L’ordinanza risulta interessante anche per un altro fondamentale aspetto:il giudice delle indagini  preliminari chiede al Pubblico ministero di indagare e stabilire, anche attraverso una consulenza tecnica di ufficio necessaria all’uopo, quali siano le somme effettivamente dovute dai debitori, fatti segno di azioni esecutive eccessive.

Infatti l’ufficio del Gip ritiene che il tasso effettivo globale debba contenere tutte le remunerazioni e commissioni,anche quella  di massimo scoperto: da qui il richiamo sia alla sentenza delle sezioni unite della Cassazione penale n. 46669/2011 che alle altre  famose del 2010, in tema di c.m.s.
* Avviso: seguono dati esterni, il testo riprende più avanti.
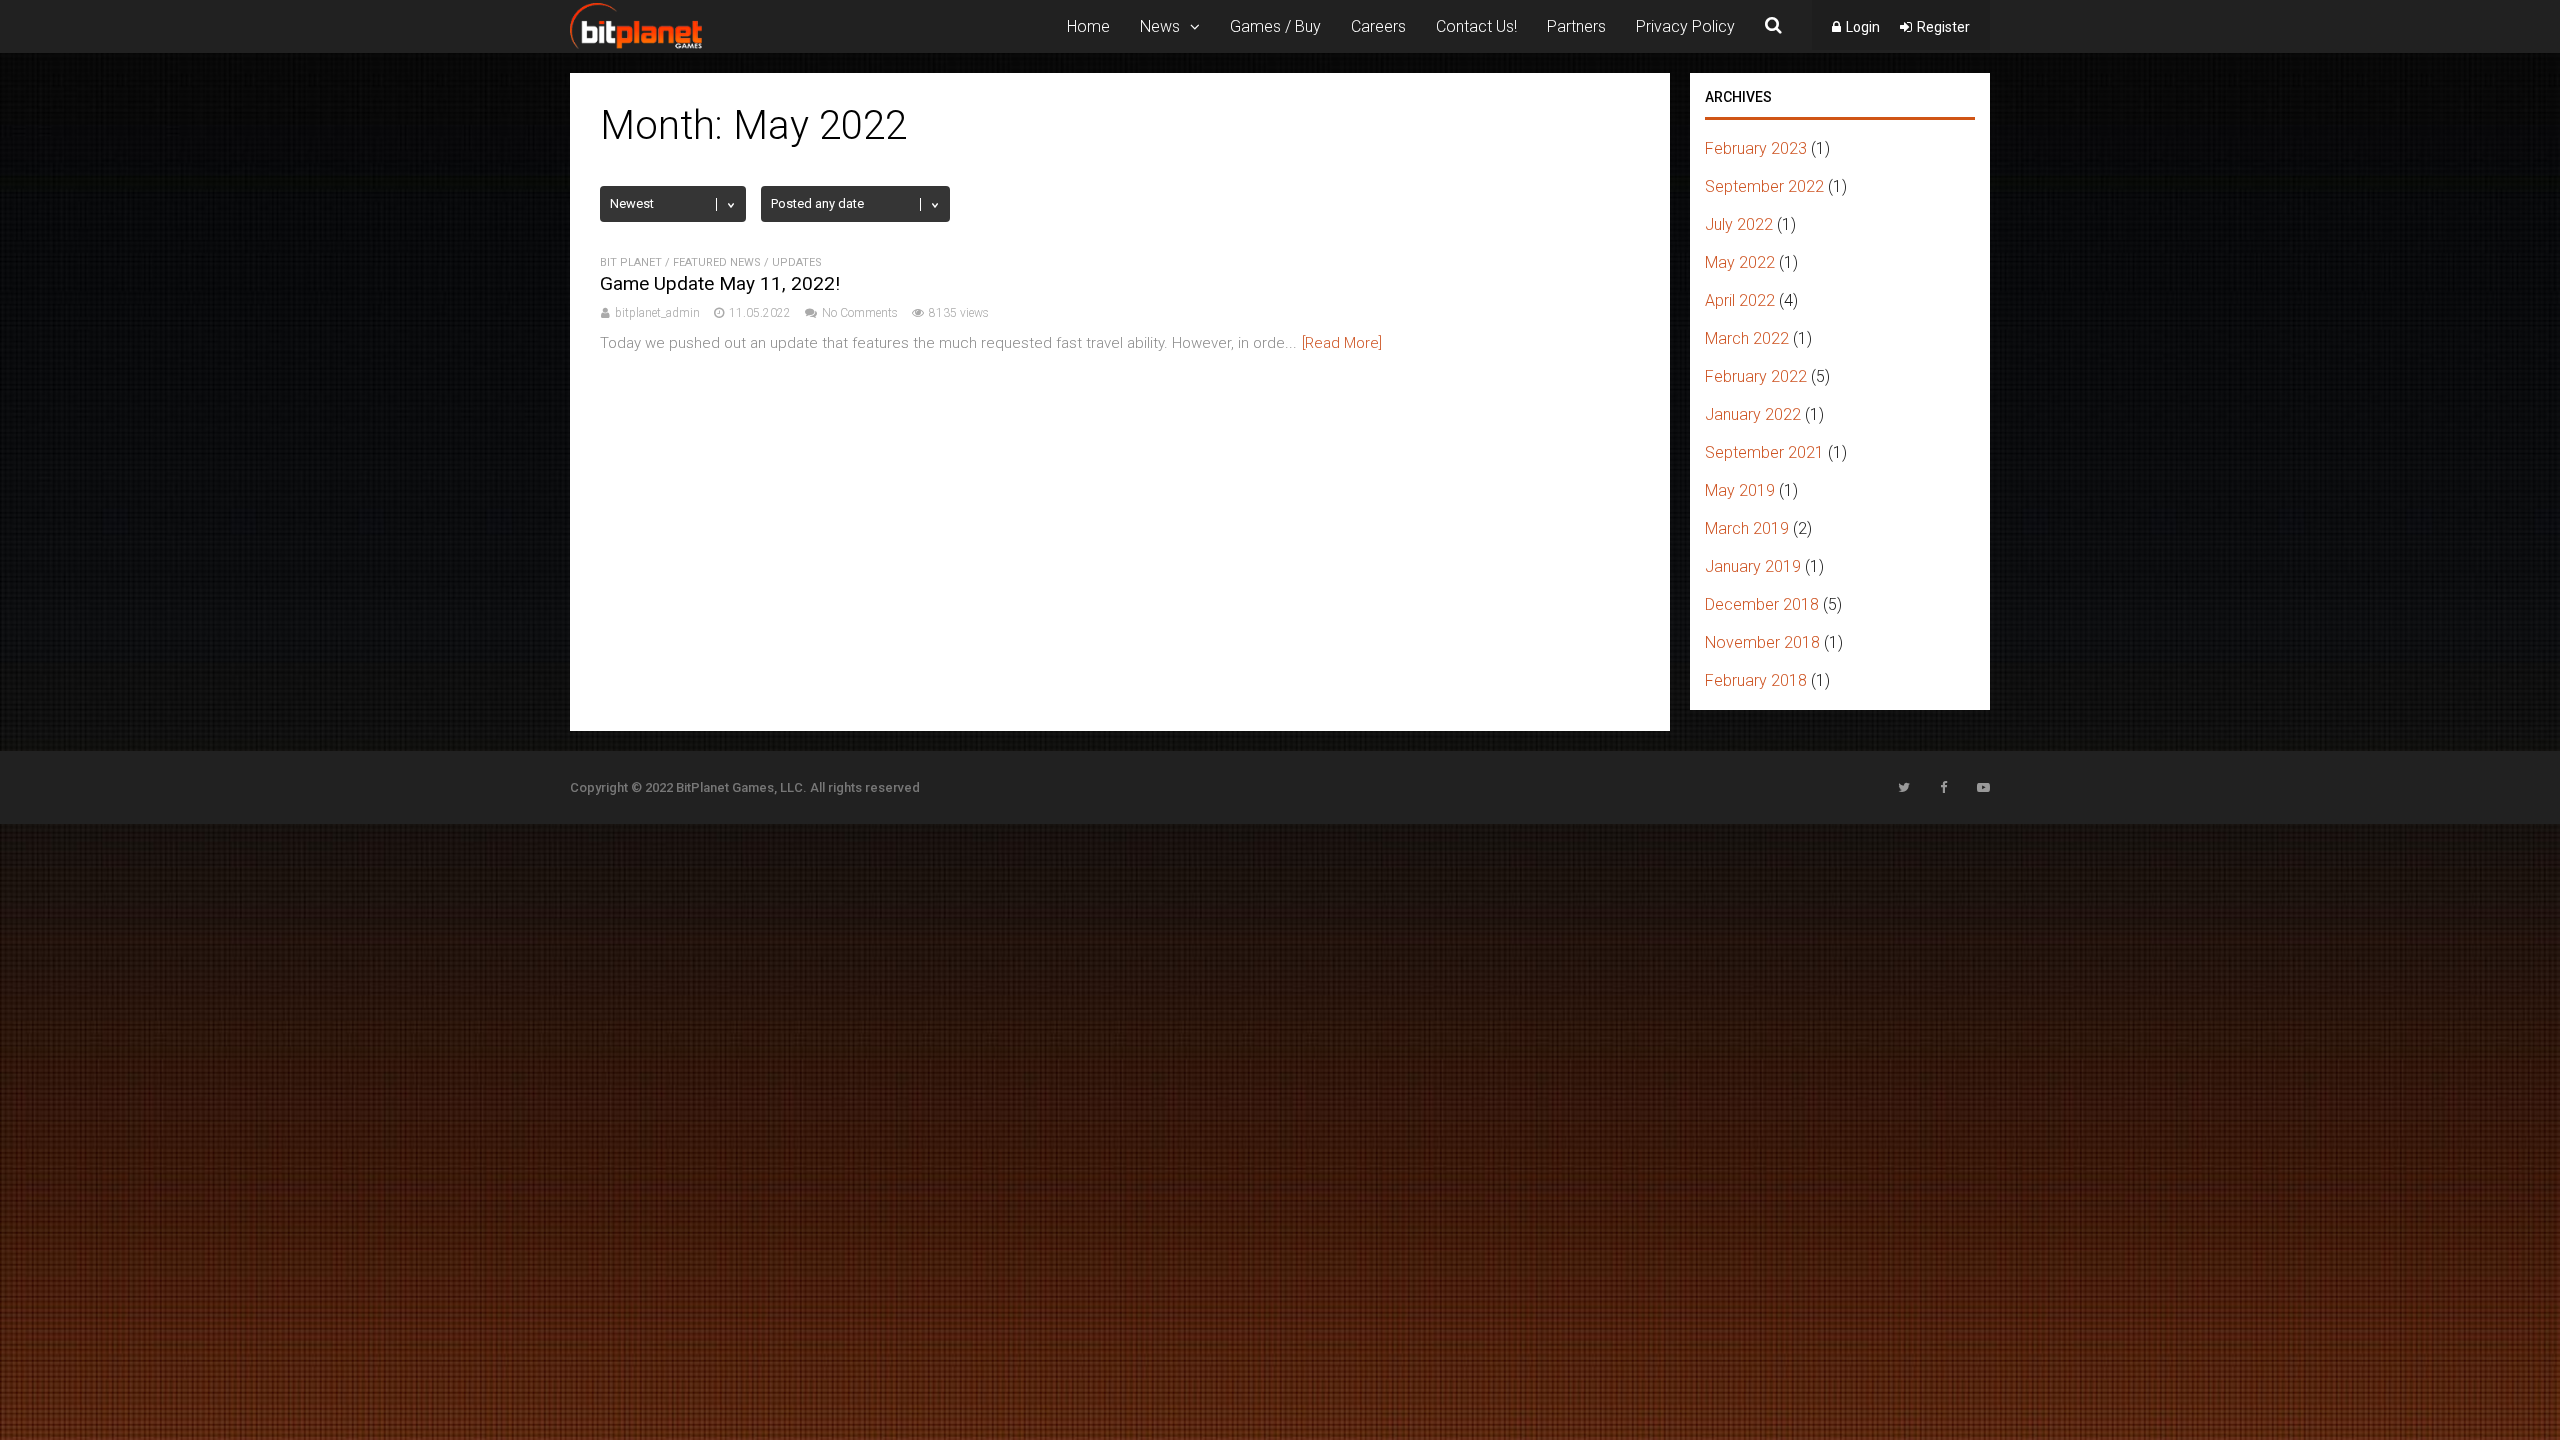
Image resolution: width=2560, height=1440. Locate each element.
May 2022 (1740, 262)
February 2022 (1756, 376)
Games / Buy (1275, 26)
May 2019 (1740, 490)
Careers (1378, 26)
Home (1088, 26)
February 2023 (1756, 148)
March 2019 (1747, 528)
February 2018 (1756, 680)
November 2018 (1762, 642)
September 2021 (1764, 452)
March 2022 (1747, 338)
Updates (797, 262)
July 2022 (1739, 224)
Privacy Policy (1685, 26)
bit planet (631, 262)
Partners (1576, 26)
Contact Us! (1476, 26)
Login (1863, 27)
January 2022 (1753, 414)
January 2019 (1753, 566)
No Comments (860, 313)
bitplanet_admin (657, 313)
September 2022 (1764, 186)
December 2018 (1762, 604)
Perciò  vengono rimosse le istruzioni della banca di Italia,reputate dal Giudice, testualmente,” del tutto ingiustificate atteso l’inequivoco  tenore letterale della norma dell’art.644 del codice penale”.

Si sancisce finalmente l’assunto secondo cui  se viene applicato nella sua interezza e chiarezza l’art.644 codice penale, non vi è motivo di oscillazioni giurisprudenziali ed effettivamente il reato di usura può essere perseguito.

La speranza che questa ordinanza sia condivisa anche da altre procure.